As quick as the first verdict came, next was the fact that Knox and Sollecito were acquitted of their murder charges. Cries of joy and thankfulness came now from the docks, shock and excitement for the press and this time uproar outside with the screams of vergogna (shame) being echoed by all the gathering crowds. American press were roared at and Knox and legal representatives soon came out to speak to the world’s press and angry crowds.


Is this Britain’s future? How will allowing television cameras into UK criminal courts change our justice system? Justice Secretary Ken Clarke announced in September that he will end the ban on cameras in the Court of Appeal for reading of the Judge’s verdict with a hope to expand this to Crown Court and possibly beyond.


Any such implementation will be nothing like the real life soap opera seen in Italy tonight, not yet at least. However, how will the slow decay of court privacy change public perception? I would hope it can offer an insight into defendant motives, legal practice and the complexities of sentencing guidelines in more of a BBC Parliament style, rather than Judge Judy.

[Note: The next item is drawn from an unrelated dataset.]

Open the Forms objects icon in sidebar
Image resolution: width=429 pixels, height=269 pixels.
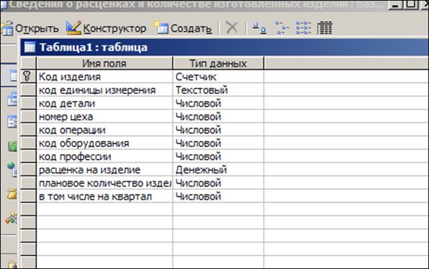click(x=11, y=122)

Will this be the only scene to come, or will the UK see more?

More worryingly is the pressure on those involved in judicial proceedings. Unlike Italian juries who aren’t told to avoid external information and conversations, UK juries will find it increasingly difficult to not take notice of TV commentator’s opinions and those self-appointed judges who will surely plague the media spectrum with their own take on televised cases. Similarly, the pressure of being on film and under public commentary (and scrutiny) will bring untold affects on Judge’s and court staff that will be largely inexperienced in this way of justice.


I only hope that Ken Clarke and the MoJ take notice of tonight’s events. There are many of us who hope for the benefits that extra judicial transparency can offer, such as it’s public educative possibilities. However, it should not be at the demise of an independent jury or the rise of a court circus that receives laughter and frenzy, rather than public interest and evidence of moral justice.